In pursuit of this rather non-specific goal, some interesting network utilities have already been produced. We think the code is interesting in itself, useful in other areas, and would welcome contributions to the overall sum of ideas, concepts and ideals expressed in these tools.

freshmeat.net: Anti-censorship Tools (proxyTools) 2002-08-02 .

Anti-censorship tools (proxyTools) consists of a huge Perl application (localProxy) and a set of tools to analyze the user's network (proxies, firewall rules, name servers, etc.). LocalProxy abstracts external services in an uncensored, reliable, fast manner to the localhost, where they may be used by standard clients (Web browsers, Usenet news clients, SOCKS-capable clients, etc.). Various combinations of strategies are tried to ensure the non-censored nature of the information, and multiple, parallel services (e.g. HTTP proxies) are used to ensure reliability and speed. The tools are capable of automating collection of the data required for localProxy. LocalProxy builds a configuration for the user and dynamically adjusts to using the fastest strategies and proxies available to it. The tools are useful for network analysis (firewall rules, proxy capabilities, etc.) independently of localProxy.

I haven't tried it but sounds interesting. If someone tests it out maybe they could put a write-up in the discussion group.

Slashdot | Your Rights Online - Interview with DMCA-challenger.

BrianWCarver writes "The Chronicle of Higher Education has an interview with Ben Edelman, the Harvard Law student and internet researcher who is bringing suit against the DMCA with the ACLU. Slashdot covered the announcement of this legal challenge. To refresh your memory, Edelman wants to be able to research the lists of sites blocked by internet filtering software, and to be able to publish his research. He's no lawyer yet, but he responds quite well to several objections to the case."

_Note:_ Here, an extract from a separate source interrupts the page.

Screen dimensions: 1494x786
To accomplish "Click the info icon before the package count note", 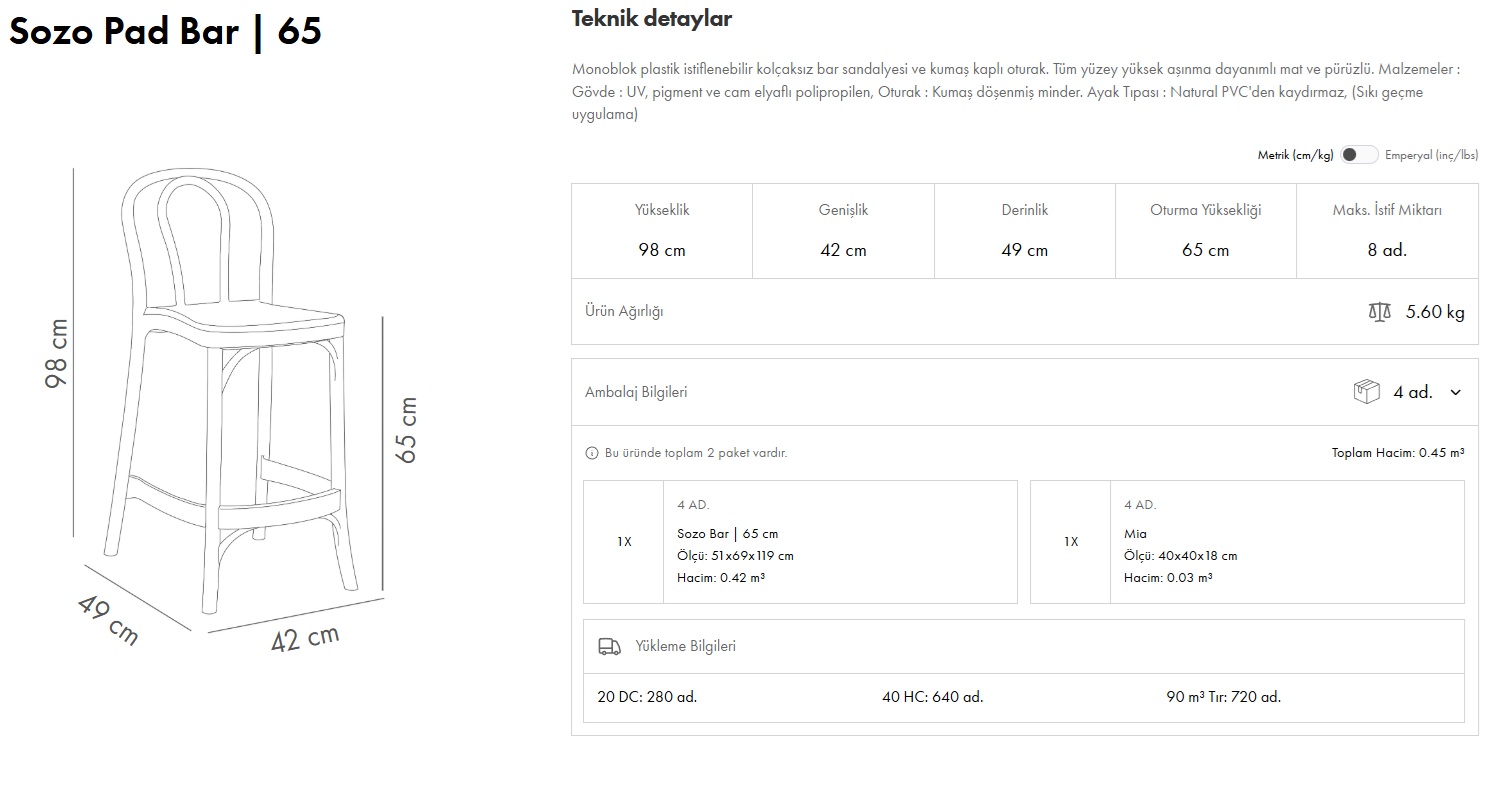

New York Times - free registration required Surveillance Rules Are Needed to Save Privacy, Senators Say.

Two Democratic senators, Charles E. Schumer of New York and John Edwards of North Carolina, said today that federal and state governments needed to set standards for how they used new surveillance techniques like video cameras and the monitoring of Internet use and called for a commission to propose such standards.

The senators, who do not yet have Republican supporters for their idea, said such surveillance techniques could threaten privacy if not used thoughtfully.

Their proposal is part of a growing concern in Congress about privacy. Last Friday the House voted to prohibit the proposed Department of Homeland Security from developing a national identity card and to block any government agency from using the proposed TIPS (for Terrorism Information and Prevention System) program of an organized corps of citizens reporting suspicious activities.

Republicans took the lead then, with Representative Dick Armey of Texas, the majority leader, telling the House that not only a national identity card but also a federally authorized uniform driver's license with ``unique identifiers of Social Security numbers'' was ``not consistent with a free society.'' Of the TIPS program, Mr. Armey said a system of reporting suspicious activities to the federal government was a threat to the freedom that the House was there to defend by creating the new department.

In addition, the House Judiciary Committee is likely to approve in September a bill sponsored by Representative Bob Barr, Republican of Georgia, that would require the federal government to issue a privacy impact statement, comparable to an environmental impact statement, describing how new policies would affect individual privacy.